In the listing below, swap "checkbox" for "tick box" and keep everything else the same. Leave out the pictures when you write the lines out again.
*** Extracted data
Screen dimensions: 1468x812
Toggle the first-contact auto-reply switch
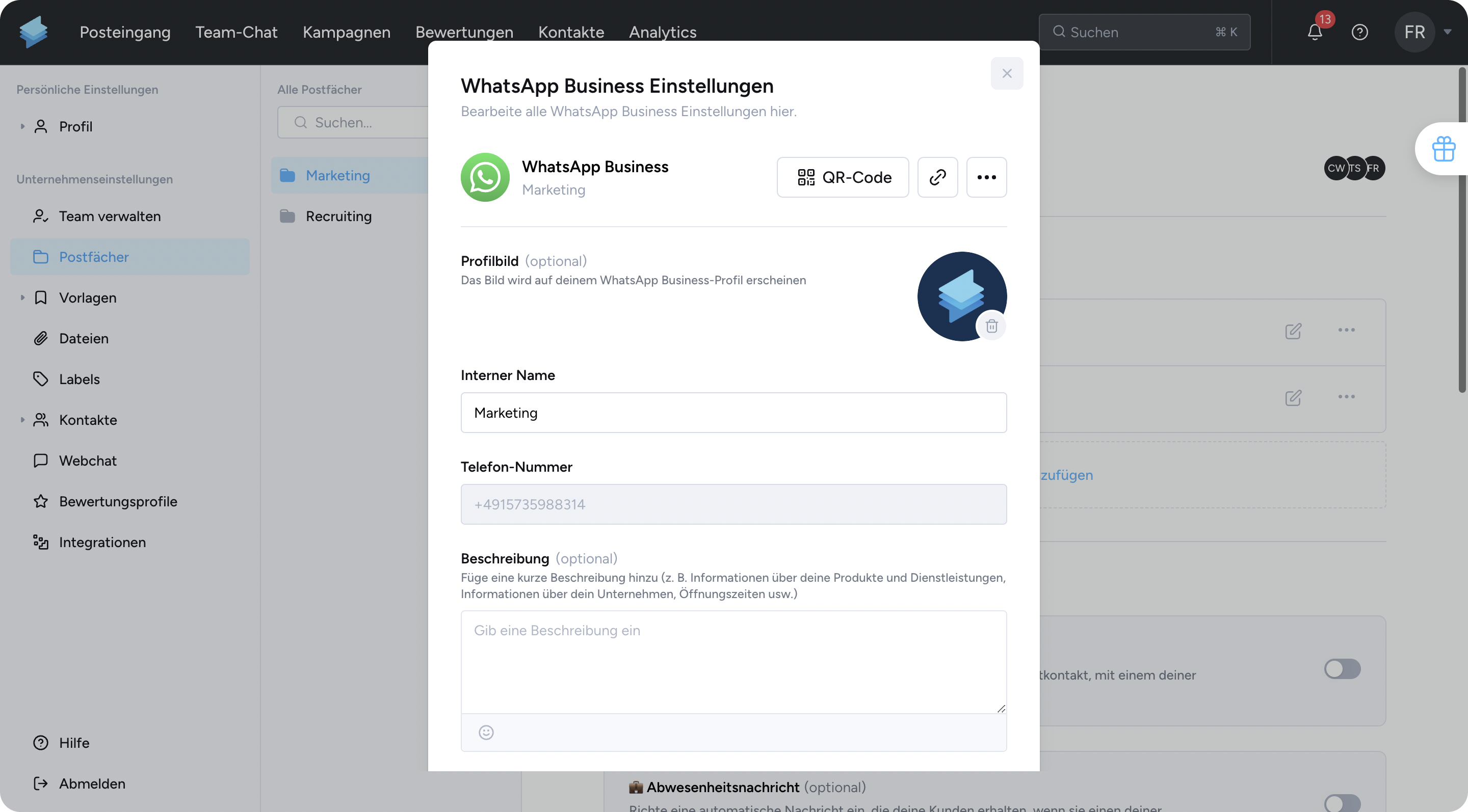click(1342, 669)
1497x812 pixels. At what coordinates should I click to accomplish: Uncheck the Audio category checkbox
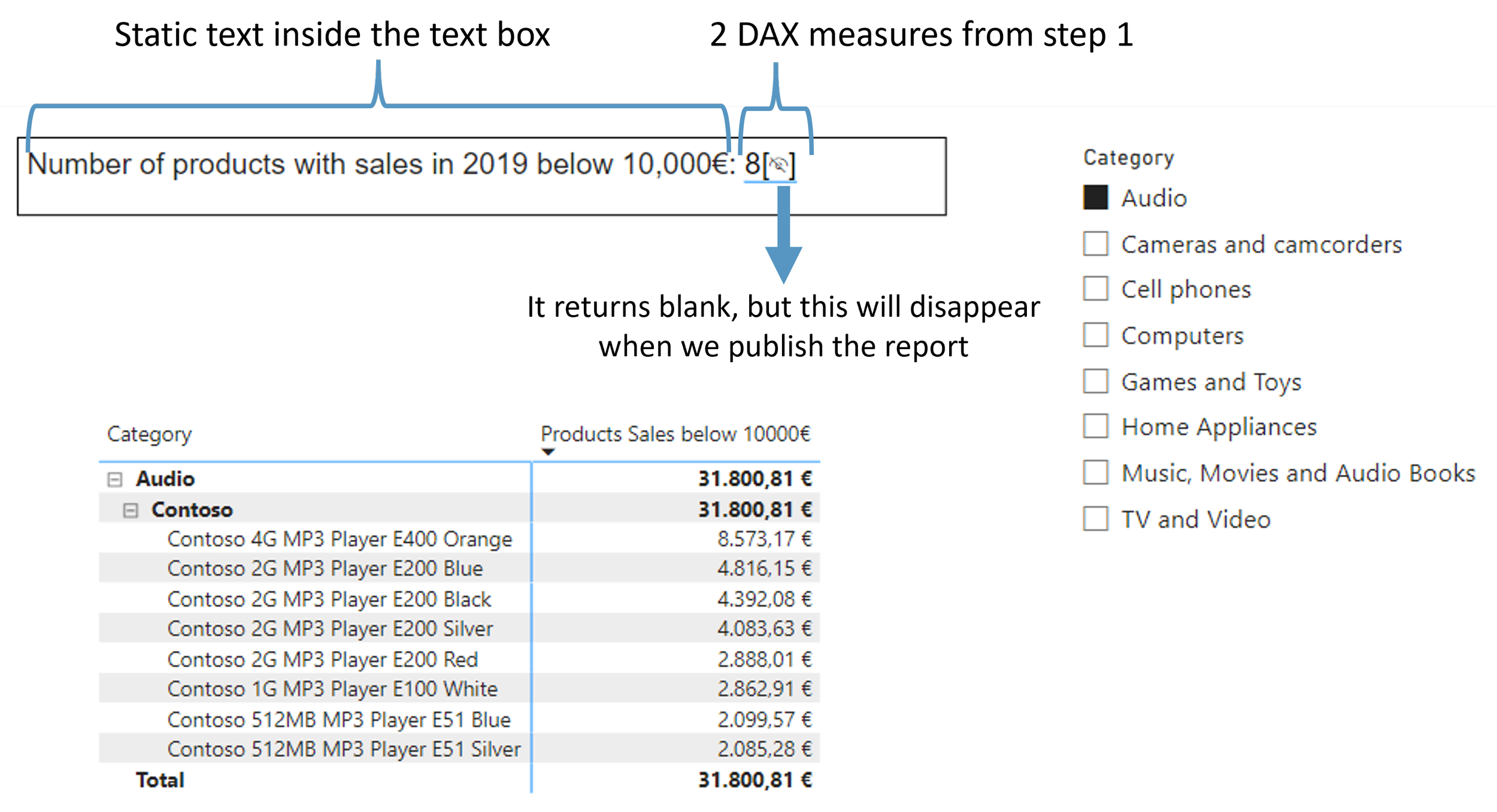click(1095, 198)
******
**Answer to the exercise**
Screen dimensions: 1468x812
Toggle the first-contact auto-reply switch
click(1342, 669)
1497x812 pixels. At what coordinates should I click to accomplish: Uncheck the Audio category tick box
click(1095, 198)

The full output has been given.